_Collected data_
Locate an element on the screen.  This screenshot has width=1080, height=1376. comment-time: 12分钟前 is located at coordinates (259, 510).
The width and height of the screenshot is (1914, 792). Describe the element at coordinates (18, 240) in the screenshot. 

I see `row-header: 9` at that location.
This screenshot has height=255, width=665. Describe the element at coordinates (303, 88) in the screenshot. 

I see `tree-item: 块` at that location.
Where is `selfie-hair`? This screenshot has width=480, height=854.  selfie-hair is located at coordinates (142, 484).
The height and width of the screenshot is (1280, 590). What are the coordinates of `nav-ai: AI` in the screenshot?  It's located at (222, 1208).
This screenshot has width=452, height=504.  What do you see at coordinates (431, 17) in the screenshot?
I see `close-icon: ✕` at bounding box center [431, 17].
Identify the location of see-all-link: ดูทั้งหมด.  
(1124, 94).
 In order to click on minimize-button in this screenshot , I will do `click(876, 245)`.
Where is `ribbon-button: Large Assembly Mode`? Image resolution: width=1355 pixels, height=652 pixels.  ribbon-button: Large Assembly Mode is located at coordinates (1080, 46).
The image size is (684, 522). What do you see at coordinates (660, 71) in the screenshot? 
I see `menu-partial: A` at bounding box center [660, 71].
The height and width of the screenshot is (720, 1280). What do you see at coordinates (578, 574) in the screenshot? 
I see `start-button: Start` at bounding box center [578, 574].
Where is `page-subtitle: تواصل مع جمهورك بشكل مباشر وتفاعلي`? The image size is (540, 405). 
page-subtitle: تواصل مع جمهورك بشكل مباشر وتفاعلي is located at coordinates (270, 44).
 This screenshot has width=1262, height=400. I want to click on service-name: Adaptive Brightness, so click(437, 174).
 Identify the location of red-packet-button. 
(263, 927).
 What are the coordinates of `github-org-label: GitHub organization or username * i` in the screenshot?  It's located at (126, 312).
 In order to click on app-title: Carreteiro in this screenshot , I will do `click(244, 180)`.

_What needs to be done_
Arrange every line of the entries above as a Markdown table with two columns, Row and Line. Number the rows in order and leave out blank lines.

_Response to this task_
| Row | Line |
|---|---|
| 1 | Locate an element on the screen.  This screenshot has width=1080, height=1376. comment-time: 12分钟前 is located at coordinates (259, 510). |
| 2 | The width and height of the screenshot is (1914, 792). Describe the element at coordinates (18, 240) in the screenshot.  |
| 3 | I see `row-header: 9` at that location. |
| 4 | This screenshot has height=255, width=665. Describe the element at coordinates (303, 88) in the screenshot.  |
| 5 | I see `tree-item: 块` at that location. |
| 6 | Where is `selfie-hair`? This screenshot has width=480, height=854.  selfie-hair is located at coordinates (142, 484). |
| 7 | The height and width of the screenshot is (1280, 590). What are the coordinates of `nav-ai: AI` in the screenshot?  It's located at (222, 1208). |
| 8 | This screenshot has width=452, height=504.  What do you see at coordinates (431, 17) in the screenshot? |
| 9 | I see `close-icon: ✕` at bounding box center [431, 17]. |
| 10 | Identify the location of see-all-link: ดูทั้งหมด.   |
| 11 | (1124, 94). |
| 12 |  In order to click on minimize-button in this screenshot , I will do `click(876, 245)`. |
| 13 | Where is `ribbon-button: Large Assembly Mode`? Image resolution: width=1355 pixels, height=652 pixels.  ribbon-button: Large Assembly Mode is located at coordinates (1080, 46). |
| 14 | The image size is (684, 522). What do you see at coordinates (660, 71) in the screenshot?  |
| 15 | I see `menu-partial: A` at bounding box center [660, 71]. |
| 16 | The height and width of the screenshot is (720, 1280). What do you see at coordinates (578, 574) in the screenshot?  |
| 17 | I see `start-button: Start` at bounding box center [578, 574]. |
| 18 | Where is `page-subtitle: تواصل مع جمهورك بشكل مباشر وتفاعلي`? The image size is (540, 405).  |
| 19 | page-subtitle: تواصل مع جمهورك بشكل مباشر وتفاعلي is located at coordinates (270, 44). |
| 20 |  This screenshot has width=1262, height=400. I want to click on service-name: Adaptive Brightness, so click(437, 174). |
| 21 |  Identify the location of red-packet-button.  |
| 22 | (263, 927). |
| 23 |  What are the coordinates of `github-org-label: GitHub organization or username * i` in the screenshot?  It's located at (126, 312). |
| 24 |  In order to click on app-title: Carreteiro in this screenshot , I will do `click(244, 180)`. |